===== Records provided =====

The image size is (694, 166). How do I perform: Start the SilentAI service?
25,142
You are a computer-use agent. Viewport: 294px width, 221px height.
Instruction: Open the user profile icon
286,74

=====

Please restate every line of the records exactly.

The image size is (694, 166). How do I perform: Start the SilentAI service?
25,142
You are a computer-use agent. Viewport: 294px width, 221px height.
Instruction: Open the user profile icon
286,74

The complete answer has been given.